_Dataset rows:_

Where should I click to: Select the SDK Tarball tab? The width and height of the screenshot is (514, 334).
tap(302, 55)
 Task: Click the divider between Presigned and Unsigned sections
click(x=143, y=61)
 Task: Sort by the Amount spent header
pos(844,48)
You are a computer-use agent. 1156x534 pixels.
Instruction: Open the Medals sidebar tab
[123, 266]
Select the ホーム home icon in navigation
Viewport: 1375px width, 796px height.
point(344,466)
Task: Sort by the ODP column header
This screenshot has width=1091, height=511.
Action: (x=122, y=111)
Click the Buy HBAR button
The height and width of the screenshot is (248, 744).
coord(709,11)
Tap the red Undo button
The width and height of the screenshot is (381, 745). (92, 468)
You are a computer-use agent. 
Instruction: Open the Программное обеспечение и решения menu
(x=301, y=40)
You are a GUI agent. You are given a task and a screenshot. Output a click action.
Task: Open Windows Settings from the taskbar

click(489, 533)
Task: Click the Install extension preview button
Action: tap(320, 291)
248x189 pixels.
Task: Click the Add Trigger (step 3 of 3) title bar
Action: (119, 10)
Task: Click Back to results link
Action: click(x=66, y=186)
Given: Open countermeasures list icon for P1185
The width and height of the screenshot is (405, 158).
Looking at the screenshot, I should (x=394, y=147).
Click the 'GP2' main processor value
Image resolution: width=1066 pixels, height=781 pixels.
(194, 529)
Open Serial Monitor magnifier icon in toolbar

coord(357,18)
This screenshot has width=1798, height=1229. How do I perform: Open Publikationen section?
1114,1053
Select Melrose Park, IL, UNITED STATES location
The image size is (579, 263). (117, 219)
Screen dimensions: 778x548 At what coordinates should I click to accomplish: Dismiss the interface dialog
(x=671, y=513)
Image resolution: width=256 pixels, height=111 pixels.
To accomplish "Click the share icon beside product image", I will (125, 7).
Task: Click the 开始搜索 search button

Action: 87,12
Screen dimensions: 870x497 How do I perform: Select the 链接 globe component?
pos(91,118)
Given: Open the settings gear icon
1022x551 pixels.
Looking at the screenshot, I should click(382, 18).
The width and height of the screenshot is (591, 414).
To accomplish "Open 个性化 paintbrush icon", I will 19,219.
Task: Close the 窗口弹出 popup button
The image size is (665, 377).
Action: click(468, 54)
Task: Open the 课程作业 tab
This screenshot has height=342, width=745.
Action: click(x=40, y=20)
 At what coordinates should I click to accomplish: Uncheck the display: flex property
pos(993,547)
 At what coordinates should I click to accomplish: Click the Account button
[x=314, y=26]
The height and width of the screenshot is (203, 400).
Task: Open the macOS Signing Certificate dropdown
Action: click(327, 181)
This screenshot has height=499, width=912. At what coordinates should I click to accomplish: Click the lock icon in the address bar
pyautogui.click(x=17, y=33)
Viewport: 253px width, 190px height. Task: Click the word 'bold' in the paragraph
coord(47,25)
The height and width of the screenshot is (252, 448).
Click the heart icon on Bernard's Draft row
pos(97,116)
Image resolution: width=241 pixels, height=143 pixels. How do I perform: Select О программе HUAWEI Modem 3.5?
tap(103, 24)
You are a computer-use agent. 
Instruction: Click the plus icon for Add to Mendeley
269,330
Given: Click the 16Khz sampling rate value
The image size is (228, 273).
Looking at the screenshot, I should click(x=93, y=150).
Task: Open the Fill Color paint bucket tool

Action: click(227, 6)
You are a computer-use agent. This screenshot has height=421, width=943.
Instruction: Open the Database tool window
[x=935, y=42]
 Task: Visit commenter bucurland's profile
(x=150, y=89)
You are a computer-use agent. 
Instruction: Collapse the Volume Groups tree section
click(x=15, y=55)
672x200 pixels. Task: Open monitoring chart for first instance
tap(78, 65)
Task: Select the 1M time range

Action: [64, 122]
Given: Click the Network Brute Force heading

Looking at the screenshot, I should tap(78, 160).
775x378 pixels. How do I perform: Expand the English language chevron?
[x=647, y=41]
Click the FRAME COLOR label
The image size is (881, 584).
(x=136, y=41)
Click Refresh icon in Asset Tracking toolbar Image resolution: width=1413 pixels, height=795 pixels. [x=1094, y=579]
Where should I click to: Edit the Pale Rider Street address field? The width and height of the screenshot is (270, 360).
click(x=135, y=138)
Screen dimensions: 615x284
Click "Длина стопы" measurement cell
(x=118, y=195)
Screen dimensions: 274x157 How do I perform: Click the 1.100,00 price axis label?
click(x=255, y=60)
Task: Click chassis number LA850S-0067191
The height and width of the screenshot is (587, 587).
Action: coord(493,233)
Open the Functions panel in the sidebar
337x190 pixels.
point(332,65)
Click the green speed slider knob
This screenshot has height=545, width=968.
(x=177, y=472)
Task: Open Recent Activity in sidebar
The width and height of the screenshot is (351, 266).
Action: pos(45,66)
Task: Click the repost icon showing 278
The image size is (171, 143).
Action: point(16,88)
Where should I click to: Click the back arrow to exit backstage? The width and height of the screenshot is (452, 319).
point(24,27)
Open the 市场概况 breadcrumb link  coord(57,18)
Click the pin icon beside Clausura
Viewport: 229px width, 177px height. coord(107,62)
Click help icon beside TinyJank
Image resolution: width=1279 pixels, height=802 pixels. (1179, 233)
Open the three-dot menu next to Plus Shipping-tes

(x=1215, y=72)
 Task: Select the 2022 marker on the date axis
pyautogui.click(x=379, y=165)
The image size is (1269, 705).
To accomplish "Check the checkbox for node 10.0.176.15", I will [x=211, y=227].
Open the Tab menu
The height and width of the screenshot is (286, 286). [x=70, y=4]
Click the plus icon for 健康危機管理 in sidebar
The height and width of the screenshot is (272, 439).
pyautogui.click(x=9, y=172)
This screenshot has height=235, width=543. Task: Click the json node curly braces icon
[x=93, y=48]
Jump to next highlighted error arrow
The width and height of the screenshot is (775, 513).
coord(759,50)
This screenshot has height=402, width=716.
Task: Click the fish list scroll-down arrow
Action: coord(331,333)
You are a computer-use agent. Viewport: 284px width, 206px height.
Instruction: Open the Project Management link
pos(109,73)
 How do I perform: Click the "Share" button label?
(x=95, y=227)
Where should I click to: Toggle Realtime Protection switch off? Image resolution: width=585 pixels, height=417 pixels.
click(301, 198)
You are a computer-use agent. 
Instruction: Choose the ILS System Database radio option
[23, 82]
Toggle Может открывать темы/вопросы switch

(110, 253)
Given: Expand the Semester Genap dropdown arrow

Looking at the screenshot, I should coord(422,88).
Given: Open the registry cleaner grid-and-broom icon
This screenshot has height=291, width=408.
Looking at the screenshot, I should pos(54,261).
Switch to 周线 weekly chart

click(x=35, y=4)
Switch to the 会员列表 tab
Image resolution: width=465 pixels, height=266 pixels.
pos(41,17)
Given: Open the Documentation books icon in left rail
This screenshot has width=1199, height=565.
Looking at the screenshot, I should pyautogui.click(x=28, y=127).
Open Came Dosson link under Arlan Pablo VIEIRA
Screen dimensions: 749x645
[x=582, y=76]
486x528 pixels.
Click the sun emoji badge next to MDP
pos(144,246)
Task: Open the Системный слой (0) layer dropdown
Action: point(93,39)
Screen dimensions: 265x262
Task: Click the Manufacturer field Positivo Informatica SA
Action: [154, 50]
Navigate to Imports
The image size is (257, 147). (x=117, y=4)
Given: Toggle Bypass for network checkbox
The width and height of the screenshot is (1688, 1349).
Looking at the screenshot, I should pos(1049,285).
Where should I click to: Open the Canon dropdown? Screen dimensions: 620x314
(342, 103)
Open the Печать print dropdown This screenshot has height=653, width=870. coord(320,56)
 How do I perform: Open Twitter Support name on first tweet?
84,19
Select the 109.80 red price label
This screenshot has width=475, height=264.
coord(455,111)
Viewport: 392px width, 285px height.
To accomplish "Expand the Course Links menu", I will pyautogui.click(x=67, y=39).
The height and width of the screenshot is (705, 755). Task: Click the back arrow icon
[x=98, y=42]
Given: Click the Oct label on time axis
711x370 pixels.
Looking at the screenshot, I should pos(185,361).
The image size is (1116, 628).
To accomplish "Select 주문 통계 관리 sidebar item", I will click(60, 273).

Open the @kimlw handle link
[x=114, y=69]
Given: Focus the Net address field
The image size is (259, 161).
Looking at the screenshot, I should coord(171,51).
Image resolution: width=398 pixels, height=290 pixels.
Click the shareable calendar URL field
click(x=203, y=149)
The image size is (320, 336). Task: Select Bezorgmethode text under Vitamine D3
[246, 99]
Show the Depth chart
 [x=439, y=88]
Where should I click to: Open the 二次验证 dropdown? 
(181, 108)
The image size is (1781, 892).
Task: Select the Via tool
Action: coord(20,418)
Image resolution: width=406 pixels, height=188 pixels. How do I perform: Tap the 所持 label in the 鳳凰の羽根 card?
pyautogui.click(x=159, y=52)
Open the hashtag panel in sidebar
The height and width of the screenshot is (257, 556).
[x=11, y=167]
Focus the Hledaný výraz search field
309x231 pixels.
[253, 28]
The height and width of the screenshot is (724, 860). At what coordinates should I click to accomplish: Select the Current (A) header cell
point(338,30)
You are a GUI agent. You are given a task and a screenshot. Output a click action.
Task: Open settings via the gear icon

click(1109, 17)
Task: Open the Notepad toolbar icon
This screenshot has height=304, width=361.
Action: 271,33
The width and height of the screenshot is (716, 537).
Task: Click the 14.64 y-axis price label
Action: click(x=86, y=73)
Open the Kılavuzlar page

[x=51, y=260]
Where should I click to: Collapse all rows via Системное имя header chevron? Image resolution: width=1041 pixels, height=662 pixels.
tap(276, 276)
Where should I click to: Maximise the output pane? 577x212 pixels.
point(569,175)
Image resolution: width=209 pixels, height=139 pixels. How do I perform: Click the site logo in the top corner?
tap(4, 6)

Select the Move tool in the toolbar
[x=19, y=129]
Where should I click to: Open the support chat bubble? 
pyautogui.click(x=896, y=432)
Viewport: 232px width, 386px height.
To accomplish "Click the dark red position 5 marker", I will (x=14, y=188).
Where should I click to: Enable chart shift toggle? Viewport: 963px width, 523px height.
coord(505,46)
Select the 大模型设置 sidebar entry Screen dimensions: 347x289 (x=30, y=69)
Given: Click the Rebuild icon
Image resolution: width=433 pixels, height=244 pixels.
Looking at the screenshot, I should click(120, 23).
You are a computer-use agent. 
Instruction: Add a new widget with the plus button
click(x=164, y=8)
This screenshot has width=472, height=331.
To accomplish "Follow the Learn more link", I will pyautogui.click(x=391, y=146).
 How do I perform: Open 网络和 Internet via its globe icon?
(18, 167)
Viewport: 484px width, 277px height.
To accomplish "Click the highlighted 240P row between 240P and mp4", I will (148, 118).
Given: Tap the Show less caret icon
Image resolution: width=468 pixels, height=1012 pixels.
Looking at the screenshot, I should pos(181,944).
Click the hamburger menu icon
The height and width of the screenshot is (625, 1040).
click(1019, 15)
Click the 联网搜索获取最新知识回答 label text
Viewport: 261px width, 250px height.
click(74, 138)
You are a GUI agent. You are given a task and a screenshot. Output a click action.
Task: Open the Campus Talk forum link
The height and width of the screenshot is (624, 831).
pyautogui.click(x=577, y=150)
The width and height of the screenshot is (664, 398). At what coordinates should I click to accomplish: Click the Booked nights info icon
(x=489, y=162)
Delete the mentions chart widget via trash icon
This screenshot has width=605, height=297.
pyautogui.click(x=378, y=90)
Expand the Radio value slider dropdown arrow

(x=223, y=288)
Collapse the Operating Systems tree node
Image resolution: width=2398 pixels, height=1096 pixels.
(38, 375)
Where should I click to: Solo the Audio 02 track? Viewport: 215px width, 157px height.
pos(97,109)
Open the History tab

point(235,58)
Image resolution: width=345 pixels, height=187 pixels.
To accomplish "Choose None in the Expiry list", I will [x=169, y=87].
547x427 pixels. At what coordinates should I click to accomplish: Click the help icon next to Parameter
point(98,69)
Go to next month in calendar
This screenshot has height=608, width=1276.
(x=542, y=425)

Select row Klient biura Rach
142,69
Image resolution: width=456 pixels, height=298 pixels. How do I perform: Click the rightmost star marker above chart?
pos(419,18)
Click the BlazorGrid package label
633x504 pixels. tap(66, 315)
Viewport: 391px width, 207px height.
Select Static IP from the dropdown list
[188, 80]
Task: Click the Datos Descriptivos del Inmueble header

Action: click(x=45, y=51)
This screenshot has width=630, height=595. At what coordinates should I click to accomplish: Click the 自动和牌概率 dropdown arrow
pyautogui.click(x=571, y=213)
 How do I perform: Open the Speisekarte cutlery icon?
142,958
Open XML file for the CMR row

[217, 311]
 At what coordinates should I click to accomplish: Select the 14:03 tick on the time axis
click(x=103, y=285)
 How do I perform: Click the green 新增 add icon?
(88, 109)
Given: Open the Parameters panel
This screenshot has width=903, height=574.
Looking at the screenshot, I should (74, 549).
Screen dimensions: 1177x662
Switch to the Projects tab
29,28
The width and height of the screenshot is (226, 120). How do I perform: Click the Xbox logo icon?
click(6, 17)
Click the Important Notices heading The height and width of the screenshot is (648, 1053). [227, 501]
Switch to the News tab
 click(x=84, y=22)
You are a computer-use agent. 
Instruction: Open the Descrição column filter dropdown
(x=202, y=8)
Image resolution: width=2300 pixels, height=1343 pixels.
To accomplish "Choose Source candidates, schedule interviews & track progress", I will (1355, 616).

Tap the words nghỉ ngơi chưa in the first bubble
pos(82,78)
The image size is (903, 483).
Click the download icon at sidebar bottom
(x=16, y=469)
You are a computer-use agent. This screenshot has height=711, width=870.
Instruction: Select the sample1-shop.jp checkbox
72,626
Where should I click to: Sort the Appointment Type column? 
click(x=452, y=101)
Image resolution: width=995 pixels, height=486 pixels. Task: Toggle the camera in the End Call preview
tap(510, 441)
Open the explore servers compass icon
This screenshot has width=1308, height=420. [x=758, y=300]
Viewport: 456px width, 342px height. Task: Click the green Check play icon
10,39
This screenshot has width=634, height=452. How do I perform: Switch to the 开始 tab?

_Exercise:_
Please retype the stretch from the start of the rows through the line containing "I will 19,219.", reproducing each line character for character.

_In response:_
Where should I click to: Select the SDK Tarball tab? The width and height of the screenshot is (514, 334).
tap(302, 55)
 Task: Click the divider between Presigned and Unsigned sections
click(x=143, y=61)
 Task: Sort by the Amount spent header
pos(844,48)
You are a computer-use agent. 1156x534 pixels.
Instruction: Open the Medals sidebar tab
[123, 266]
Select the ホーム home icon in navigation
Viewport: 1375px width, 796px height.
point(344,466)
Task: Sort by the ODP column header
This screenshot has width=1091, height=511.
Action: (x=122, y=111)
Click the Buy HBAR button
The height and width of the screenshot is (248, 744).
coord(709,11)
Tap the red Undo button
The width and height of the screenshot is (381, 745). (92, 468)
You are a computer-use agent. 
Instruction: Open the Программное обеспечение и решения menu
(x=301, y=40)
You are a GUI agent. You are given a task and a screenshot. Output a click action.
Task: Open Windows Settings from the taskbar

click(489, 533)
Task: Click the Install extension preview button
Action: tap(320, 291)
248x189 pixels.
Task: Click the Add Trigger (step 3 of 3) title bar
Action: (119, 10)
Task: Click Back to results link
Action: click(x=66, y=186)
Given: Open countermeasures list icon for P1185
The width and height of the screenshot is (405, 158).
Looking at the screenshot, I should (x=394, y=147).
Click the 'GP2' main processor value
Image resolution: width=1066 pixels, height=781 pixels.
(194, 529)
Open Serial Monitor magnifier icon in toolbar

coord(357,18)
This screenshot has width=1798, height=1229. How do I perform: Open Publikationen section?
1114,1053
Select Melrose Park, IL, UNITED STATES location
The image size is (579, 263). (117, 219)
Screen dimensions: 778x548 At what coordinates should I click to accomplish: Dismiss the interface dialog
(x=671, y=513)
Image resolution: width=256 pixels, height=111 pixels.
To accomplish "Click the share icon beside product image", I will (125, 7).
Task: Click the 开始搜索 search button

Action: 87,12
Screen dimensions: 870x497 How do I perform: Select the 链接 globe component?
pos(91,118)
Given: Open the settings gear icon
1022x551 pixels.
Looking at the screenshot, I should click(382, 18).
The width and height of the screenshot is (591, 414).
To accomplish "Open 个性化 paintbrush icon", I will 19,219.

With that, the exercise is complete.